What This Means Beyond Sandy
The Sandy claims scandal involved NFIP flood insurance specifically, but the practices that were documented are not unique to flood claims. The tactics used to underpay Sandy claimants — scope cutting, lowball unit pricing, minimizing damage descriptions, and disputing the extent of damage — are the same tactics used by private insurance carriers on homeowner claims every day.
The difference with Sandy was scale. When tens of thousands of homeowners experienced the same thing at the same time, the pattern became undeniable. When it happens to one homeowner at a time, it is easy for the insurer to frame it as a disagreement over scope rather than a systemic practice.
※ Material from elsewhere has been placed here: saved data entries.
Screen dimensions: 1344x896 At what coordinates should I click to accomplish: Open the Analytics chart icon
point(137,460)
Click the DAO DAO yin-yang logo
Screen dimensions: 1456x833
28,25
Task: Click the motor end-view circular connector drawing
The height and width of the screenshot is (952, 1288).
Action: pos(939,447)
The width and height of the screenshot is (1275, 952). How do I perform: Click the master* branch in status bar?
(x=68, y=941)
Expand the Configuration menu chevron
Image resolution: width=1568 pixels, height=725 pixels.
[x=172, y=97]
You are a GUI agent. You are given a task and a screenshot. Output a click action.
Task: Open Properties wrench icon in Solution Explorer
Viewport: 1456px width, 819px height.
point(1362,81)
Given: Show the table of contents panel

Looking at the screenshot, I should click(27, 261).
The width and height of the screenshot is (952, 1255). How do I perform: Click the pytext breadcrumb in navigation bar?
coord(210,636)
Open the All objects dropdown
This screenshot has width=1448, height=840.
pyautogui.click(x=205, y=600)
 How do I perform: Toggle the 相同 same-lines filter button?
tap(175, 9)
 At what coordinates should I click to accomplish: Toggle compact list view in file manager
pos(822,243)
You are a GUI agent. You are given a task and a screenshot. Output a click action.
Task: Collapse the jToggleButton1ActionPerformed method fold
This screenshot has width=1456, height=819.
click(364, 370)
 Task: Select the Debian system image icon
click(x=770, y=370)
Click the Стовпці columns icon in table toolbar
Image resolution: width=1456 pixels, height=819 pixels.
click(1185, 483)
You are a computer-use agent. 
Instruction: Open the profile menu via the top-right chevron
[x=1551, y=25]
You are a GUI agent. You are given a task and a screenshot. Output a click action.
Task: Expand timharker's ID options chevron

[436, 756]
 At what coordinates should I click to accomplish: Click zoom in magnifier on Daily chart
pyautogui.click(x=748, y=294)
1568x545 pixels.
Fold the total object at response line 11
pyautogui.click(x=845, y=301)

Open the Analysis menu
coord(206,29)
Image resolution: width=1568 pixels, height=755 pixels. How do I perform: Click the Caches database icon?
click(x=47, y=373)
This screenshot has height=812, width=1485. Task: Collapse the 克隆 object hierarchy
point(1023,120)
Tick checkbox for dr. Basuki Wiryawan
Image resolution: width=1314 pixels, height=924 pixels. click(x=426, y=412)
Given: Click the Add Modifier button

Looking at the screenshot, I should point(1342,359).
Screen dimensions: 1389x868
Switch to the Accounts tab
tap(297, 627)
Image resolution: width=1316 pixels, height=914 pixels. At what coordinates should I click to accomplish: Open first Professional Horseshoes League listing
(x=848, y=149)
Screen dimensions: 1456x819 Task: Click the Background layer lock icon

The 80% figure is a powerful data point for any policyholder fighting a lowball claim payment. It demonstrates, with government-documented evidence, that insurance companies systematically underpay claims — and that pushing back works. Four out of five homeowners who challenged their Sandy payments got more money. The question is how many homeowners accepted the first offer and never challenged it.
What to Do If You Think Your Claim Was Underpaid
Whether your claim involves flood insurance or a private carrier, the Sandy findings should encourage you to scrutinize every claim payment you receive:
- Get your own repair estimate from a licensed contractor — do not rely solely on the insurer's estimate.
- Compare the insurer's estimate line by line against the actual scope of damage. Look for items that were excluded or underpriced.
- Request the insurer's complete claim file, including any engineering reports, adjuster notes, and internal correspondence.
- If the numbers do not add up, file a formal dispute. The Sandy data proves that challenging a low payment usually works.
The Broader Point
None of this means every insurance claim is underpaid. But the Sandy claims review provides the closest thing we have to a large-scale, government-verified test of whether initial claim payments are accurate. The result — nearly 80% of reviewed claims resulted in additional payments — should give every homeowner pause before accepting an initial claim payment at face value.
If the insurance industry's own claims-handling process produces accurate results, the appeal rate should be low and the overturn rate should be even lower. An 80% additional-payment rate on review is not consistent with an accurate initial process. It is consistent with systematic underpayment.
About This Report
The audit findings discussed in this article are drawn from the Department of Homeland Security, Office of Inspector General report OIG-18-38, published in 2018, addressing FEMA's Sandy Claims Review Process. The DHS OIG is an independent oversight body within the Department of Homeland Security responsible for investigating fraud, waste, and abuse in DHS programs, including FEMA and the National Flood Insurance Program. The reopening-statistics figures (roughly 89% of reopened claims closed with additional compensation, and consumer-advocacy summaries reporting ~80% of appeals producing additional money) come from FEMA program data and news reporting (including PBS Frontline), not directly from the OIG audit. The OIG report is publicly available from oig.dhs.gov.